= EXERCICES =
(1) Dans le texte sur les équipements sportifs et Paris 2024, à quelle date et en quel lieu la Journée Olympique a-t-elle été organisée ?
(2) Poursuivez le texte sur les équipements sportifs et Paris 2024 à partir de sa dernière phrase.

= TEXTE À ANALYSER =
******************************

En lien avec leur volonté de contribuer à l’Héritage des JOP 2024, les collectivités, au-delà du soutien à la pratique sportive, investissent dans la création et la rénovation des équipements.
L’État est également partie prenante de cette dynamique, grâce à de multiples dispositifs financiers, provenant de l’Agence Nationale du Sport (ANS) notamment.
Il ne faut pas non plus oublier les fédérations, qui, pour certaines d’entre elles, accompagnent également financièrement l’installation d’équipements sportifs.
Enfin, en octobre 2021, l’État annonçait le plan « 5000 terrains de sport », qui devrait permettre la construction de
1 000 dojos et salles d’arts martiaux ou de boxe, 1 000 plateaux multisports, 500 terrains de basket et autant de padel ou encore 200 bassins mobiles d’ici 2024.
Les travaux de la CRdS devraient permettre de doter les acteurs du sport d’outils d’aide à la décision politique en matière d’équipements sportifs. Il paraît évident que l’enjeu de ce sujet « Équipements » se trouve dans la recherche de cohérence territoriale pérenne et durable.
Puisque nous parlons de Paris 2024, pouvez-vous nous faire un rapide constat à moins de deux ans de l’événement ?
La préparation de cet événement bat son plein, sur tous les fronts.
D’abord sur le plan sportif, nous imaginons que les sportifs d’Occitanie et leur staff commencent à décompter les semaines qui les séparent des qualifications, puis de la compétition…
L’équipe du COJO ne cesse de grandir, pour livrer, en temps et en heure et de la plus belle des manières possibles, des Jeux Olympiques et Paralympiques inoubliables !
Le CROS Occitanie se concentre davantage sur la façon d’associer la population et les territoires à cet événement planétaire, en amont, depuis plusieurs mois.
La Journée Olympique, organisée le 23 juin au CREPS de Montpellier, à destination des jeunes volontaires en service civique dans la région, en est un bel exemple. Permettre aux Occitans de découvrir de nouvelles activités sportives, échanger avec des sportifs de haut niveau, s’initier aux valeurs du sport et de l’Olympisme et assister à la présentation du projet « Paris 2024 » par les équipes du COJO, c’est déjà les immerger dans l’aventure !
Pour innover dans nos projets et parce que le public sénior nous paraissait « oublié » des actions en lien avec Paris 2024, le CROS est intervenu (par le biais d’un de ses volontaires en service civique), auprès de plus de 300 résidents en EHPAD entre mai et juin, autour d’une conférence « Les Jeux & Paris dans le temps, de 1924 à 2024 ».

******************************

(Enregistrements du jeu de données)
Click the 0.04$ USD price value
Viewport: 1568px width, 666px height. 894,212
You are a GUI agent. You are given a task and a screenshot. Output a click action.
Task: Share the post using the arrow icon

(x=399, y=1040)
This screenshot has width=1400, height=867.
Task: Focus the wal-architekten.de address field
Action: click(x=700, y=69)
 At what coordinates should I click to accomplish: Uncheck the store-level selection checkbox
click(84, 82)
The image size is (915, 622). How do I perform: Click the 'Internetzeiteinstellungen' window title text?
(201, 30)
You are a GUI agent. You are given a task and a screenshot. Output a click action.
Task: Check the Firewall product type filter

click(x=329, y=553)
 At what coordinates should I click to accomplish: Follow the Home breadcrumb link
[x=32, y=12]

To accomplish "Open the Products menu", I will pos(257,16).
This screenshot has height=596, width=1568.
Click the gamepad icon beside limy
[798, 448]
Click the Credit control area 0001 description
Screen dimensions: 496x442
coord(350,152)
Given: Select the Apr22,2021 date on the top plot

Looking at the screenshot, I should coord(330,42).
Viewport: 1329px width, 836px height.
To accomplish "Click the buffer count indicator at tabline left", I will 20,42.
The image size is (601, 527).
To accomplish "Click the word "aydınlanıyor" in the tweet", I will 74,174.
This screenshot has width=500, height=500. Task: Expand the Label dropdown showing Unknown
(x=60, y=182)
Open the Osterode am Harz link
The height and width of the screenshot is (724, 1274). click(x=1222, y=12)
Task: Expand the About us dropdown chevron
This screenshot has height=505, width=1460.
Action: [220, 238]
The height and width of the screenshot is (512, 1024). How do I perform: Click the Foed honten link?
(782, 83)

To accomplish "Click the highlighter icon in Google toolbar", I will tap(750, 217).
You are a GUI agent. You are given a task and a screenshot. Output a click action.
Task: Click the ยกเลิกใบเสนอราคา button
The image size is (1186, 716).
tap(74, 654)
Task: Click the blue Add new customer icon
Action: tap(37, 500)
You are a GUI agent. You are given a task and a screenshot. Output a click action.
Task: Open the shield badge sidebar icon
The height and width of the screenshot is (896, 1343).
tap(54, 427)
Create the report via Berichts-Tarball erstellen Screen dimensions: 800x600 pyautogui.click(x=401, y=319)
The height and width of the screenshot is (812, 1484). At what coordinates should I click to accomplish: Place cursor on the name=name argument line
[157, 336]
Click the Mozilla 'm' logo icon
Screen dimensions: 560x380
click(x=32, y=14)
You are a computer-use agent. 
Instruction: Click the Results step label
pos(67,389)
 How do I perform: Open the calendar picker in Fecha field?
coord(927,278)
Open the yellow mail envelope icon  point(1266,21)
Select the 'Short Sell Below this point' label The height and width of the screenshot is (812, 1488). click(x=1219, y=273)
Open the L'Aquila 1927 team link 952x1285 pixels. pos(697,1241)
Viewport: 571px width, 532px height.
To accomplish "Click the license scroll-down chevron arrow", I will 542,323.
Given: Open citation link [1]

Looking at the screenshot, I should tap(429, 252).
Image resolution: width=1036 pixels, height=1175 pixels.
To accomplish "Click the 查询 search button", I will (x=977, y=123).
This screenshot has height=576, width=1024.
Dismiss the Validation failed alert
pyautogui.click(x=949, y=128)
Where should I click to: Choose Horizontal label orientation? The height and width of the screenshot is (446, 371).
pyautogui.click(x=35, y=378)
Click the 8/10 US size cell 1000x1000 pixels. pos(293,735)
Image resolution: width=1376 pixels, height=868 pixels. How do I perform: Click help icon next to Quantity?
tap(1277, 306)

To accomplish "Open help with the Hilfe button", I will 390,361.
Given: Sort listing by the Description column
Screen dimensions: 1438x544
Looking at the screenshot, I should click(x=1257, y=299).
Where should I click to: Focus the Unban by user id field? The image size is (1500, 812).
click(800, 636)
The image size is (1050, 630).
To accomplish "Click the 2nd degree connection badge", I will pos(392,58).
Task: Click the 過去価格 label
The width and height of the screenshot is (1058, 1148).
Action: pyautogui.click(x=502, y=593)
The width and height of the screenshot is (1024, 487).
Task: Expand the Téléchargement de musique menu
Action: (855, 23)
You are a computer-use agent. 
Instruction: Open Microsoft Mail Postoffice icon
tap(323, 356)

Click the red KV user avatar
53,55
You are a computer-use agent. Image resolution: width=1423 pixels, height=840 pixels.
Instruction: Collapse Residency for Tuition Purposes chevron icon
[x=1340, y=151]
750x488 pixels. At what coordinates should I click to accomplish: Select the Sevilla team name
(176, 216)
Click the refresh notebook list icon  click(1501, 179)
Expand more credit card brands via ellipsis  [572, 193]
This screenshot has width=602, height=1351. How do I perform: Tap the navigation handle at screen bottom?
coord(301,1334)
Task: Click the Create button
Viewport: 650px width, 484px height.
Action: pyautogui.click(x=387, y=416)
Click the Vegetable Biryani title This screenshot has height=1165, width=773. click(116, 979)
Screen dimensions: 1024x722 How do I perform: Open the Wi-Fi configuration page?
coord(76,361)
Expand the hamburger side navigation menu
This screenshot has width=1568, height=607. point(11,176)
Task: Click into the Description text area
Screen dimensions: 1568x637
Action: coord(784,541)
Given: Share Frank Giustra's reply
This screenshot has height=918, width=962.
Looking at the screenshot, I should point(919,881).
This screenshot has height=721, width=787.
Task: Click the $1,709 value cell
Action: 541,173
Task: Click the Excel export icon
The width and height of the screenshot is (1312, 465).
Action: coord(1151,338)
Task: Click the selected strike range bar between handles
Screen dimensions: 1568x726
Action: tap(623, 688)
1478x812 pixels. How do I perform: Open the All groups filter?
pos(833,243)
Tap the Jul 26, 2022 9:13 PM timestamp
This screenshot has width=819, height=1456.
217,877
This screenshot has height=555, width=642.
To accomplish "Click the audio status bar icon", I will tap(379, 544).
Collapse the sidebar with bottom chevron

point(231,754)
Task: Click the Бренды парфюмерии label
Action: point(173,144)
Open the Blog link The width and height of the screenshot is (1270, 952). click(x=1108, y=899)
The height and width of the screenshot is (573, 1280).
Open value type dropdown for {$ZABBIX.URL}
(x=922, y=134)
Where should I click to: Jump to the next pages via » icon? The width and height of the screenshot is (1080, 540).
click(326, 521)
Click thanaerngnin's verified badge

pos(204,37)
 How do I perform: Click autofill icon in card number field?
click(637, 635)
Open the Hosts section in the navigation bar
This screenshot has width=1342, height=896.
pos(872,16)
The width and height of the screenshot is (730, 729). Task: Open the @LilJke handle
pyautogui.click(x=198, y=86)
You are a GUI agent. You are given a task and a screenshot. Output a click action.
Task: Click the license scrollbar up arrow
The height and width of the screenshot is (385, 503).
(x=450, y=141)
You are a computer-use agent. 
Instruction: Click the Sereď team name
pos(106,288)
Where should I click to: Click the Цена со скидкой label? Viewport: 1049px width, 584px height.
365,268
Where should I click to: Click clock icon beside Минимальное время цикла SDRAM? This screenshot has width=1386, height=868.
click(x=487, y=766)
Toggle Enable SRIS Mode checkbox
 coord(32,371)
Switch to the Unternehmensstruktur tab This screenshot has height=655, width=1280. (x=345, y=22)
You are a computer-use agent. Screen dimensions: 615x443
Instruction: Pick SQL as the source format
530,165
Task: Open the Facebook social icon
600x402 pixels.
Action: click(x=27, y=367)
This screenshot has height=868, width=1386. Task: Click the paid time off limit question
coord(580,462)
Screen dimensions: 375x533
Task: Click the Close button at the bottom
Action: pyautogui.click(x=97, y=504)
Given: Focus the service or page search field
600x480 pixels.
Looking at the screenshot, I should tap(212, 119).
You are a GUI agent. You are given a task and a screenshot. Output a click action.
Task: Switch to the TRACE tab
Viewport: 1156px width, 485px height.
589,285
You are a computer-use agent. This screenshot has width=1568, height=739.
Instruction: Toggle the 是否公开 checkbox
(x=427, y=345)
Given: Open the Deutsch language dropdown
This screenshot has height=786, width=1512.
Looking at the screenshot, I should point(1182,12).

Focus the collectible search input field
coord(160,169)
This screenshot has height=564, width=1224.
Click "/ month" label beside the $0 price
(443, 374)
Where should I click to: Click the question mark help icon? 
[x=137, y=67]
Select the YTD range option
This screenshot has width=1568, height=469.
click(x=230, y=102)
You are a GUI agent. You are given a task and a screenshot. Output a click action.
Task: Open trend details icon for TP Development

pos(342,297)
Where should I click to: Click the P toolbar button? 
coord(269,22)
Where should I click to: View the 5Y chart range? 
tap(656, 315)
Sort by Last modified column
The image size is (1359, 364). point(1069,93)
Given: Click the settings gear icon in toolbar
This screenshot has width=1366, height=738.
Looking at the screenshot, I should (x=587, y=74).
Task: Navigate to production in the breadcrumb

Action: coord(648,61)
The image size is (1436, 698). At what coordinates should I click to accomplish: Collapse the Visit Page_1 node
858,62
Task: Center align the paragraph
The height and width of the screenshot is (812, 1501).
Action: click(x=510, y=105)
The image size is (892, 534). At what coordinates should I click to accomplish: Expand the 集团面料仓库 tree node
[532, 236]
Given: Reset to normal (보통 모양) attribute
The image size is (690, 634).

******************************

= RÉPONSES AUX EXERCICES =
(1) Le 23 juin, au CREPS de Montpellier.

(2)
Les territoires sont également associés aux actions portées par Paris 2024 au plus près de la population. Nous pouvons évoquer le label Terre de Jeux, la Tournée des Drapeaux, le Relais de la Flamme, l’Olympiade Culturelle, le Programme des Volontaires…
Le Mouvement Sportif s’associe à ces actions quand cela est possible et reste au plus proche des collectivités (Label Terre de Jeux), des établissements scolaires (Label Génération 2024) et toutes les parties prenantes de la dynamique 2024 pour les accompagner dans la mise en œuvre de plans d’action qui font vivre les territoires.
Les actions ne cesseront de se multiplier jusqu’en 2024…
Une dernière question hors sujet, mais tellement contextuelle, Richard, vous êtes un fervent supporter du MHR, comment vivez-vous ce titre ?
Le bouclier Brennus est largement mérité. J’assiste à tous les matchs à domicile du MHR et ce titre était très attendu par les supporters montpelliérains, mais également par le président, totalement investi pour ce club.
Président aussi critiqué pour avoir composé une équipe constituée de nombreux joueurs sud-africains. La remise en question et le mea culpa de ce grand dirigeant méritent d’être salués.
Je suis heureux pour lui, pour le staff et les joueurs, car la victoire est belle et acquise avec la manière : le premier quart d’heure fut un récital de virtuosité de certains joueurs.
Je n’oublie pas que je suis Castrais et que ma fonction de président du CROS Occitanie m’oblige à raison gardée… mais cette année, mon cœur penchait pour le MHR.
Le Brennus reste en Occitanie, cette terre d’excellence sportive et de rugby.